“New Genealogical Library Dedicated,” Ensign, Jan. 1986, 76–77
Calling it a “companion structure to the temples of the Lord,” President Gordon B. Hinckley, at the time Second Counselor to President Spencer W. Kimball, dedicated the Church’s new Genealogical Library in Salt Lake City October 23.
The new library building is located across the street to the west of Temple Square, immediately south of the Museum of Church History and Art. The building houses the world’s largest collection of genealogical records.
President Hinckley, acting under the direction of President Spencer W. Kimball, officiated at the dedication ceremonies and offered the dedicatory prayer on the five-level, 142,000-square-foot building.
President Hinckley noted that the building has been designed so three more stories can be added. “They will be needed. When they will be needed, I don’t know, but I’m satisfied that they will be needed, because the work to be done here encompasses all generations of mankind, and that’s going to take a very large facility.”
The work to be done in the new building “concerns the eternal welfare of sons and daughters of God” throughout all the ages of the earth’s history, President Hinckley said. The pace of this spiritual work is quickening with the placement of temples around the globe. If the temples are to be used as they are intended, genealogy work must go forth at a comparable pace.
“The vision of this work, which has come to us through revelation, is the most universal vision ever … given to any people,” he said. “We have a responsibility toward all generations who have ever lived upon the earth, who now live upon the earth, or who will yet live upon the earth. Our responsibility is as broad as is the fatherhood of God.”
In his dedicatory prayer on the building, President Hinckley petitioned “that it may be used by multitudes to search out their kindred dead that the necessary ordinance work may be carried forward in thy holy houses, with both genealogist and temple worker cooperating to the accomplishment of one glorious end. …
“May this be a day of rejoicing for those beyond the veil, and may their influence be felt in establishing the identity of those sought for, that families might be linked together according to thy divine plan.”
Elder Richard G. Scott of the Presidency of the First Quorum of the Seventy, Executive Director of the Genealogical Department, also spoke, saying the dedication marked the beginning of “a new genealogical era in the Church. This facility has been carefully designed to accommodate the foreseeable technological advances that will in time greatly simplify much of the genealogy work performed by the membership of the Church.”

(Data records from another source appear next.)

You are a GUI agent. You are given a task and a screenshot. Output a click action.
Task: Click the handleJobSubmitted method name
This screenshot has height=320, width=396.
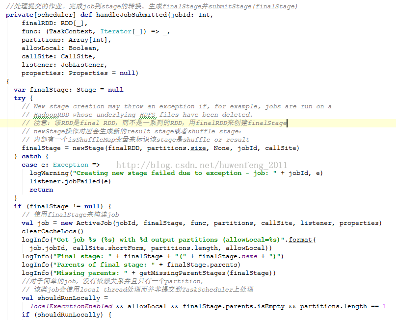pyautogui.click(x=131, y=15)
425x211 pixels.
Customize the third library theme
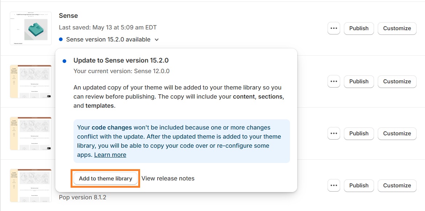397,134
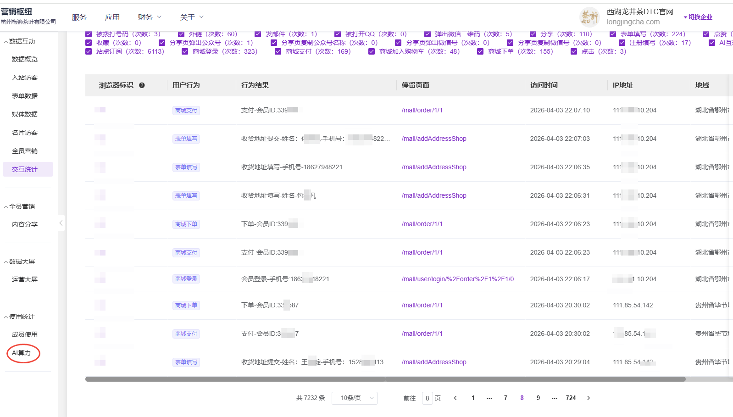Collapse the sidebar with arrow handle
Screen dimensions: 733x417
tap(61, 223)
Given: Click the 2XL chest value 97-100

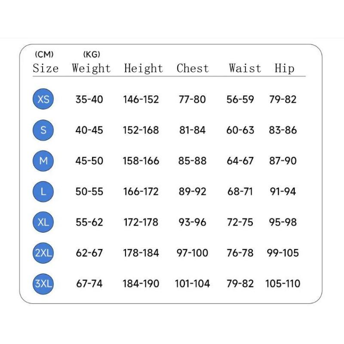Looking at the screenshot, I should [x=192, y=253].
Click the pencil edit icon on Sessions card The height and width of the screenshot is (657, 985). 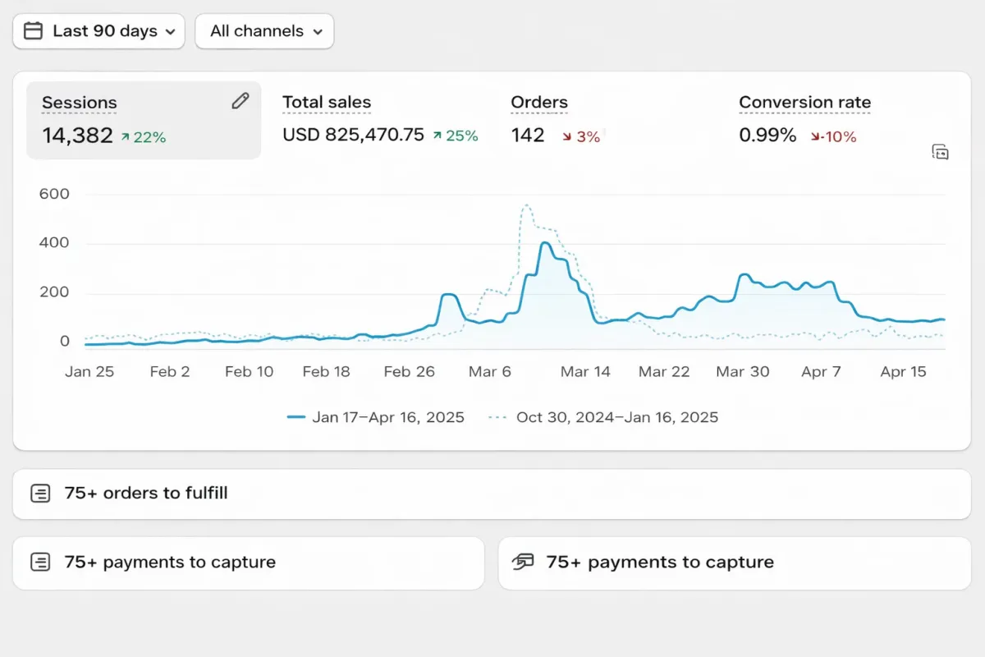pos(240,101)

He said planned development of the Church’s Genealogical Department will “place the decisions on ordinance work for the dead in the hands of local priesthood leaders, as is done for the living, and provide those priesthood leaders with the tools necessary to accomplish that objective.”

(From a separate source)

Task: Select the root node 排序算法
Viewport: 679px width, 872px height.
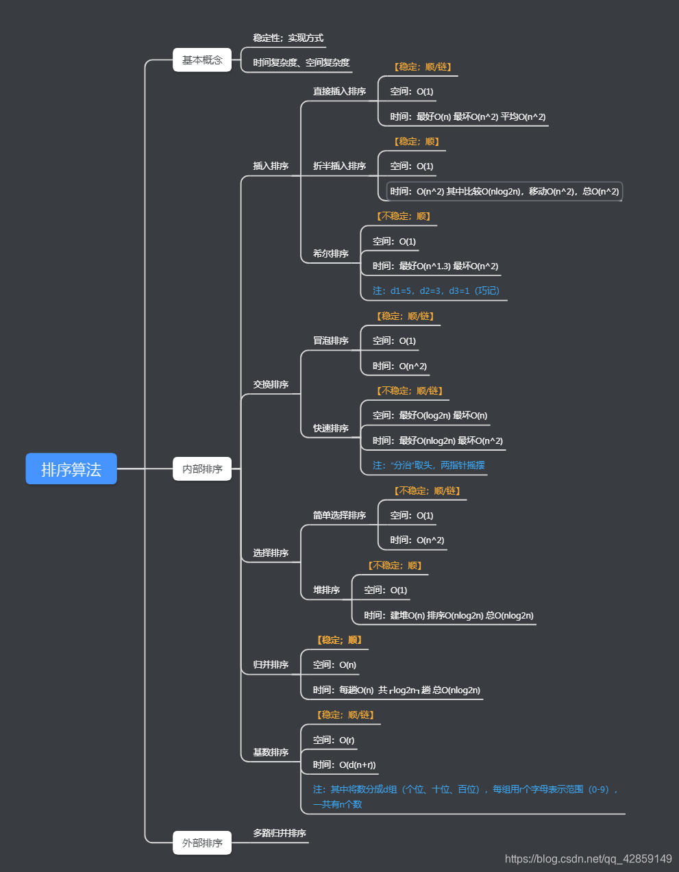Action: pos(71,469)
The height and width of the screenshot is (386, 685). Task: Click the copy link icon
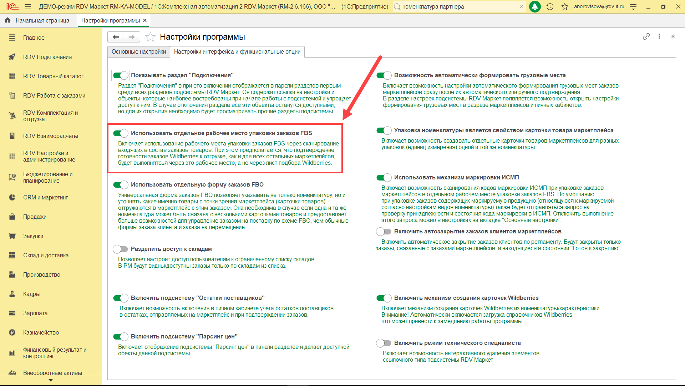(646, 36)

He urged Church members to visit branch genealogical libraries to see the new research tools available there and to let dedication of the new central library provide impetus for renewed dedication in their genealogy work.
David M. Mayfield, library director, spoke of the new facility as a hub for 640 branch genealogical libraries in thirty-one countries. These facilities handled “nearly a million patron visits” during 1985. The main library in Salt Lake City circulated three hundred thousand rolls of microfilm to branch libraries during the year and distributed nearly seven and one-half million microfiche sheets.

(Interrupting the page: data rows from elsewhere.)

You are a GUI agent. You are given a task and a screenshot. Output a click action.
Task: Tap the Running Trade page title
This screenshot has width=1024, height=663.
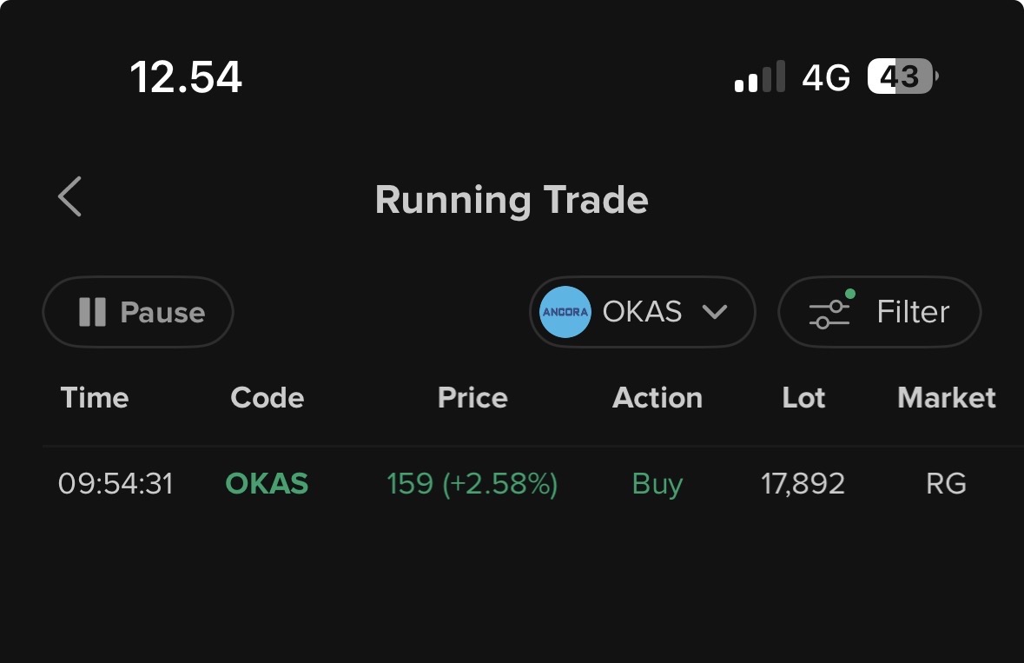[512, 200]
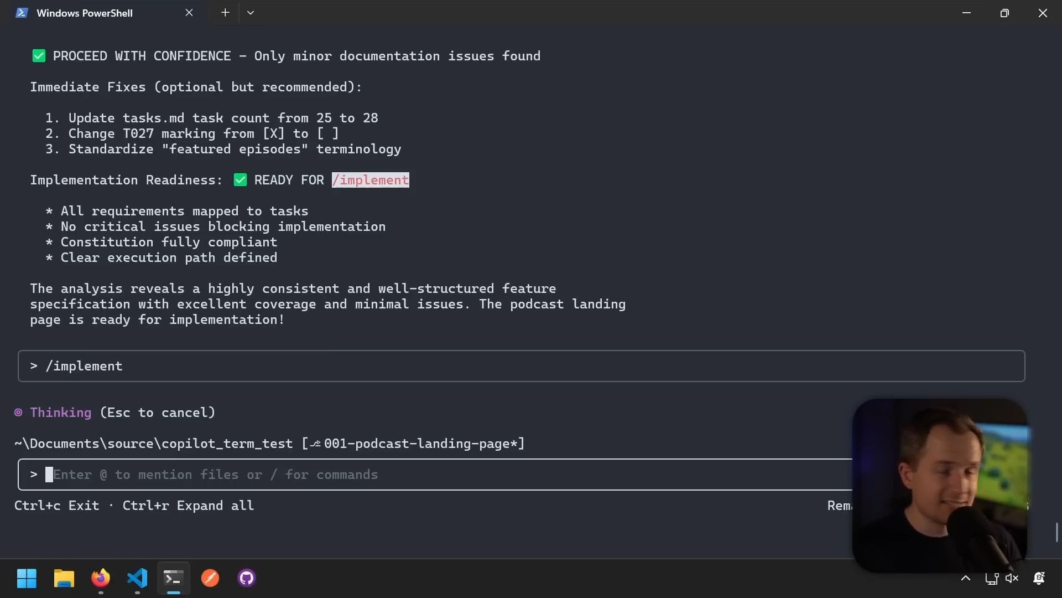Screen dimensions: 1062x598
Task: Open a new terminal tab with plus button
Action: pos(225,13)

The main library collection includes 1,450,000 reels of microfilmed genealogical records, the equivalent of six million 300-page bound volumes. The records have been gathered from more than one hundred countries. On microfilm and in bound volumes, the records contain more than two billion names and Family Group Records on eight million families. The library’s collection of records grows at the rate of four thousand rolls of film and four hundred books a month.
The new library provides seating for 963 patrons, an increase of more than 25 percent over the old library facility one block to the east across Temple Square. It also includes staff and administrative offices, small theaters and classrooms, orientation rooms, photo-copy centers on each floor, and a 6,000-square-foot storage area for little-used films and other records. Its temperature and lighting control systems are designed to protect records in the collection from deterioration.
The library is open on Mondays from 7:30 A.M. to 6:00 P.M., Tuesdays through Fridays from 7:30 A.M. to 10:00 P.M., and Saturdays from 7:30 A.M. to 5:00 P.M.